__EXERCISE GOAL__: Starting at the line with "1365x768 pixels. Task: Select", return every line through the final one of the data, word for word. Pictures stay out.

● ● ● ● ●

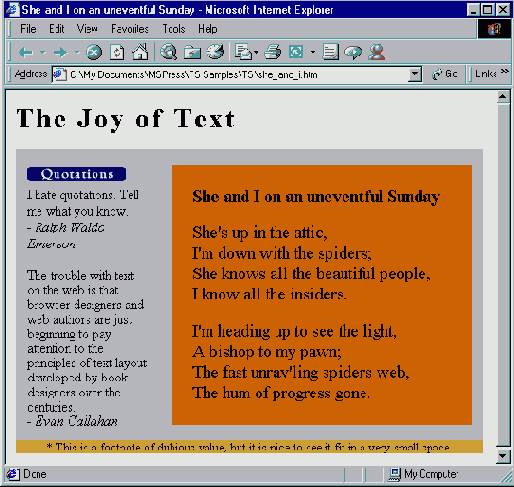Screen dimensions: 514x487
Task: Go to the Home page icon
Action: (x=140, y=52)
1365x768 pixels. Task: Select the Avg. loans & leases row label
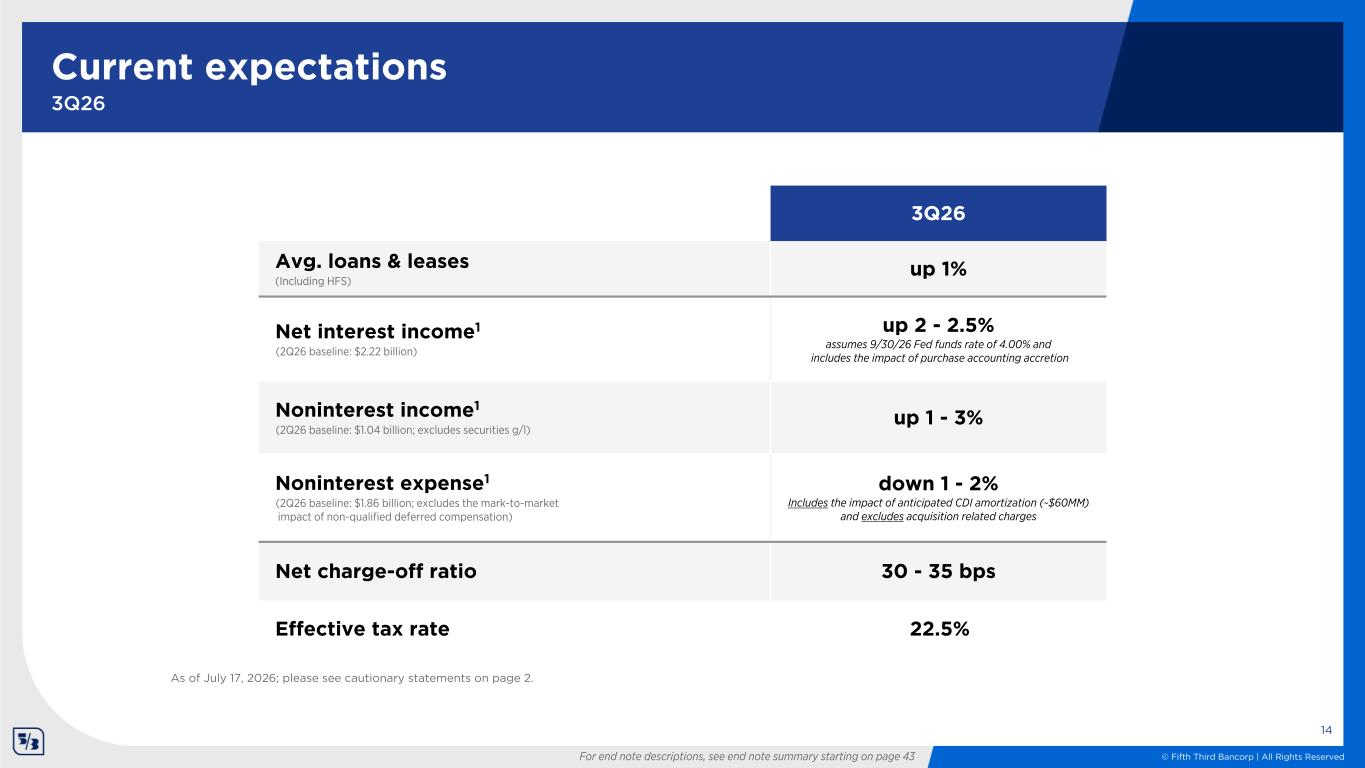(372, 261)
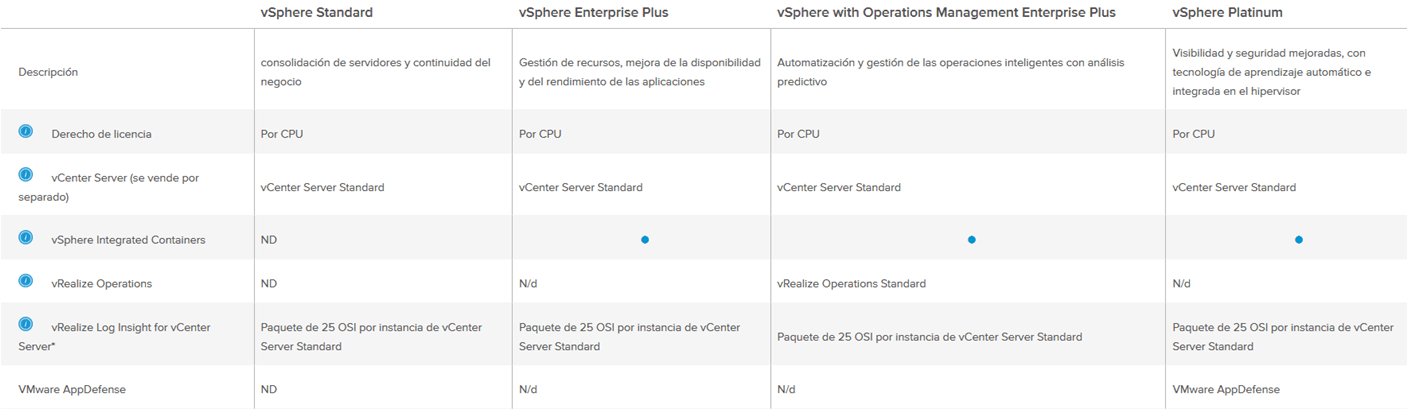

● ● ● ● ●

__RESULT FOR THIS EXERCISE__:
1365x768 pixels. Task: Select the Avg. loans & leases row label
(372, 261)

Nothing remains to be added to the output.